这个python代码的输出不是我所期望的

问题描述 投票:0回答:1

我是一名新的 CE 学生,我想制作一个 python 程序,从文本文件中读取输入并在文本文件中给出输出。 在这个程序中,我希望它逐行获取输入并给出其内容的频率。 但它不准确并且输出混乱。 我希望你能帮助我。

这是它给我的输出:

 'Kidney Beans': 5
 'Onion': 4
: 4
['Milk': 3
 'Yogurt']: 3
 'Kidney Beans'  'Yogurt']: 3
  'Yogurt']: 3

这是我想要的输出:

Kidney Beans: 5
Onion: 4
Eggs: 4
Yogurt: 3
Yogurt, Kidney Beans: 3
Milk: 3
Kidney Beans, Milk: 3

这是我的Python代码:


class TreeNode:
    def __init__(self, name, frequency, parent):
        self.name = name
        self.frequency = frequency
        self.parent = parent
        self.link = None
        self.children = {}
    
    def increment(self, frequency):
        self.frequency += frequency

# Update the tree with filtered transactions
def update_tree(items, node, header_table):
    first_item = items[0]
    if first_item in node.children:
        node.children[first_item].increment(1)
    else:
        new_node = TreeNode(first_item, 1, node)
        node.children[first_item] = new_node

        # Link the new node to nodes having the same item name
        if not header_table[first_item][1]:
            header_table[first_item][1] = new_node
        else:
            update_header(new_node, header_table[first_item][1])

    if len(items) > 1:
        update_tree(items[1:], node.children[first_item], header_table)

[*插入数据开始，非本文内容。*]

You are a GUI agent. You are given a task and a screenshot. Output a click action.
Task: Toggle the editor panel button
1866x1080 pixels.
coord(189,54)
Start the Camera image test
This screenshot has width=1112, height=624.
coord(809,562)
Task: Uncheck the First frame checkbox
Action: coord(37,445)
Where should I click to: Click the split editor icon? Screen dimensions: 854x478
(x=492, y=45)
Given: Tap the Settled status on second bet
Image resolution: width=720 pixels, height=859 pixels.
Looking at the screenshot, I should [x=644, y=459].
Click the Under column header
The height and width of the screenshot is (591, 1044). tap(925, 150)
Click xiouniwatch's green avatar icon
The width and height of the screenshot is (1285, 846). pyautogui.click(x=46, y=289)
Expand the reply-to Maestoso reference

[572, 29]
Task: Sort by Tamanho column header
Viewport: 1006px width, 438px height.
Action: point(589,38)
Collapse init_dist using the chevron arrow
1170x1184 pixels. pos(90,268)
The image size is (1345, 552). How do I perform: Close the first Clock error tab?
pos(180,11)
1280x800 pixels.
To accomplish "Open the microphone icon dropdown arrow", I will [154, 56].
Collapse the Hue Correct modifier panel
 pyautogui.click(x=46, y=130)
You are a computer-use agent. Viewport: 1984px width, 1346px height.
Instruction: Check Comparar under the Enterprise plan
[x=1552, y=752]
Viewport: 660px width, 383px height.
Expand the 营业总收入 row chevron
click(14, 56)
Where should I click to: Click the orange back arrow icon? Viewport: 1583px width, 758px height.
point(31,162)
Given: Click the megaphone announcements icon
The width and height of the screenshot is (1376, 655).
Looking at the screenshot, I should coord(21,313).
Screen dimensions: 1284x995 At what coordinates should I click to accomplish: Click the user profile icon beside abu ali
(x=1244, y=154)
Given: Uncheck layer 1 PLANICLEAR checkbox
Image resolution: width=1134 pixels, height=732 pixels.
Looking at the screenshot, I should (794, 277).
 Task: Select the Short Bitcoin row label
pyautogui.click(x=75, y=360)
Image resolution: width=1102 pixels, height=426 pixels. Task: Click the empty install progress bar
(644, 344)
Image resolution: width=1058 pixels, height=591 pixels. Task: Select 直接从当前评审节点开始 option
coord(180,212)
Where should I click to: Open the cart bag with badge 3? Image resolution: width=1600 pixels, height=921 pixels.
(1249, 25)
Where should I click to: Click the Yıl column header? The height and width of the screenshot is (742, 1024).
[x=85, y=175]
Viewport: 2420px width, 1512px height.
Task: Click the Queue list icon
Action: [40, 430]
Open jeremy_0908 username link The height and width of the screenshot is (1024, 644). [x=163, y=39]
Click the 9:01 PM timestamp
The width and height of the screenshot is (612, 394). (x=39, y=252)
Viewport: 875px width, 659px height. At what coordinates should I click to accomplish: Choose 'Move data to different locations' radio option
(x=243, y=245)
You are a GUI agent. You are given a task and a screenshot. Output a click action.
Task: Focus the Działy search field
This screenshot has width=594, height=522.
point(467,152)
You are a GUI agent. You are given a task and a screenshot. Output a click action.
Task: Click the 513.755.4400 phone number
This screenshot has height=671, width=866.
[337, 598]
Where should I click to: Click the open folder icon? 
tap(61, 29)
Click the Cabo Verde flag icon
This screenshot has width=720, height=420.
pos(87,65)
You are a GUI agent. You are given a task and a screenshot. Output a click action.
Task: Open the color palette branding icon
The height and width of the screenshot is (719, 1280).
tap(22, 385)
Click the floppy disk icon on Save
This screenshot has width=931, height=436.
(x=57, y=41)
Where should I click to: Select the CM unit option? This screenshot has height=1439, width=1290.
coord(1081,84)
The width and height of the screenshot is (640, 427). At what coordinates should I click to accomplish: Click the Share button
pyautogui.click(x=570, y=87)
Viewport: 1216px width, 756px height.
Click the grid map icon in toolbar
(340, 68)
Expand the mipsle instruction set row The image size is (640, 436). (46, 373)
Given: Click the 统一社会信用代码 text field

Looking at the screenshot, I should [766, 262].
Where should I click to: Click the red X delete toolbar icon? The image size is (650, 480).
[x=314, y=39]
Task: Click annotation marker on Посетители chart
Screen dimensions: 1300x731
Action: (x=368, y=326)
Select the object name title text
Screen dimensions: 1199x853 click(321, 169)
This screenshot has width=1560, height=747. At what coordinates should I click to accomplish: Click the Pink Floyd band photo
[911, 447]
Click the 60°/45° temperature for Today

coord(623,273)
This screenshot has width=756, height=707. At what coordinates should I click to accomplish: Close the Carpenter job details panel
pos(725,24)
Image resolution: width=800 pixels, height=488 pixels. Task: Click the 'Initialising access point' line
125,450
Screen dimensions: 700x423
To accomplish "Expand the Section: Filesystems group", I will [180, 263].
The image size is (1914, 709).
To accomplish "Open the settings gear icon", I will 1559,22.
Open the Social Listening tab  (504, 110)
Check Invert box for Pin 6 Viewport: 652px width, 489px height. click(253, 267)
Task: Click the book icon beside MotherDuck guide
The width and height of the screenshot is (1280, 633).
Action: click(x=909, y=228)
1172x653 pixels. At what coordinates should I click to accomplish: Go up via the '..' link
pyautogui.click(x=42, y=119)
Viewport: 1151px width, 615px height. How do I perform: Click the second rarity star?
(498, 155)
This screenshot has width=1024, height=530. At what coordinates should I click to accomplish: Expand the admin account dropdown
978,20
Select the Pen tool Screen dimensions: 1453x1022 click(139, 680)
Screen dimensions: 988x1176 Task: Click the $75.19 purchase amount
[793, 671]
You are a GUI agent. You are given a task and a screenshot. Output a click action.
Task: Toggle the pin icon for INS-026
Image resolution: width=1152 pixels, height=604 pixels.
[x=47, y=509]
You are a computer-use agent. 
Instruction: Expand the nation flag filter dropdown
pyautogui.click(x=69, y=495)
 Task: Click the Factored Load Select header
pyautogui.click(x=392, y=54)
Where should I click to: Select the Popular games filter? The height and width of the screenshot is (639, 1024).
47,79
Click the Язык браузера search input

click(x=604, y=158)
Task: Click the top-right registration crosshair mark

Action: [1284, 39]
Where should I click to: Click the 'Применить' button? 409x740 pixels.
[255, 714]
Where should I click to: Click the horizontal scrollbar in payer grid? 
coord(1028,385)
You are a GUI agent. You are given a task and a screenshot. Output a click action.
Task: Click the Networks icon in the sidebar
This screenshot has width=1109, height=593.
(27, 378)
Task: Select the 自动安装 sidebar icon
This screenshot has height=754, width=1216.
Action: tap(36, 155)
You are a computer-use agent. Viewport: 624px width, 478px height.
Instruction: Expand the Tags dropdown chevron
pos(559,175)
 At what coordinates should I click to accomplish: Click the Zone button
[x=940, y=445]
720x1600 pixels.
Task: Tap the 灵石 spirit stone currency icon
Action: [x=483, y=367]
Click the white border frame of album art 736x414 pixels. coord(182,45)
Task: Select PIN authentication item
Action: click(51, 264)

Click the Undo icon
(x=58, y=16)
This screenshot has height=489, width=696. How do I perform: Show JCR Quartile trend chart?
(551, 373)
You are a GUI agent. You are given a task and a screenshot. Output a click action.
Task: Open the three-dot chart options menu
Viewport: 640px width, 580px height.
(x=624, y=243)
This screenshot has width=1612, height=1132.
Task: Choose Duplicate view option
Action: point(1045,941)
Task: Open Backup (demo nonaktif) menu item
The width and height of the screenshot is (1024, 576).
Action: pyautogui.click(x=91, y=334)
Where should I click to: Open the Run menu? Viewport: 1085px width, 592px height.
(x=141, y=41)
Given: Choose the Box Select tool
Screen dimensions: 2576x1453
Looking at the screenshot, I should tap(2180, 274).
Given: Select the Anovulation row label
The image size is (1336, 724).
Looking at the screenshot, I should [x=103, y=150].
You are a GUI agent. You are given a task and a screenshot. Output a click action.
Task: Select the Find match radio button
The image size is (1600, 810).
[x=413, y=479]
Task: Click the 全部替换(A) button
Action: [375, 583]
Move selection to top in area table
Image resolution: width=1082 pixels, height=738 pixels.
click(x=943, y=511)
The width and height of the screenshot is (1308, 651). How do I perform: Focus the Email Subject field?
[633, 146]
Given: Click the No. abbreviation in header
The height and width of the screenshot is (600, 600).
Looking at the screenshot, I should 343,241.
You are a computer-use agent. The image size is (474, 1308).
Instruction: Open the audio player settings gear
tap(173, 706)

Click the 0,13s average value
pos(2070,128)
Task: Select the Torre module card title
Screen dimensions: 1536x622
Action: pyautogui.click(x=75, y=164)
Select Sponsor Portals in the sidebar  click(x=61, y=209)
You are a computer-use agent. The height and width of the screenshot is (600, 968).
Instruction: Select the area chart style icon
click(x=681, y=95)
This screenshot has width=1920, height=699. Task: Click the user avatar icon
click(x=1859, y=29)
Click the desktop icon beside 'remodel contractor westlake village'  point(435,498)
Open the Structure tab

# Update the header table to link similar items
def update_header(node_to_test, target_node):
    while target_node.link is not None:
        target_node = target_node.link
    target_node.link = node_to_test

# Find frequent itemsets
def mine_tree(header_table, min_support, prefix, freq_items):
    sorted_items = [v[0] for v in sorted(header_table.items(), key=lambda p: (p[1][0], p[0]))]
    for base_pat in sorted_items[::-1]:  # Start from bottom up
        new_freq_set = prefix.copy()
        new_freq_set.add(base_pat)
        freq_items.append((new_freq_set, header_table[base_pat][0]))
        
        # Find prefixes
        cond_patt_bases = find_prefix_path(base_pat, header_table[base_pat][1])
        # Create conditional tree
        cond_tree, head = create_tree(cond_patt_bases, min_support)

        if head is not None:
            mine_tree(head, min_support, new_freq_set, freq_items)

# Ascend tree
def ascend_tree(node, prefix_path):
    if node.parent is not None:
        prefix_path.append(node.name)
        ascend_tree(node.parent, prefix_path)

# Find prefix path
def find_prefix_path(base_pat, treeNode):
    cond_pats = {}
    while treeNode is not None:
        prefix_path = []
        ascend_tree(treeNode, prefix_path)
        if len(prefix_path) > 1:
            cond_pats[frozenset(prefix_path[1:])] = treeNode.frequency
        treeNode = treeNode.link
    return cond_pats

# Create the FP-growth tree
def create_tree(transactions, min_support):
    header_table = {}
    for transaction in transactions:
        for item in transaction:
            header_table[item] = header_table.get(item, 0) + 1

    # Remove items not meeting minimum support
    for k in list(header_table):
        if header_table[k] < min_support:
            del(header_table[k])

    freq_item_set = set(header_table.keys())
    if len(freq_item_set) == 0:
        return None, None

    # Initialize header table
    for k in header_table:
        header_table[k] = [header_table[k], None]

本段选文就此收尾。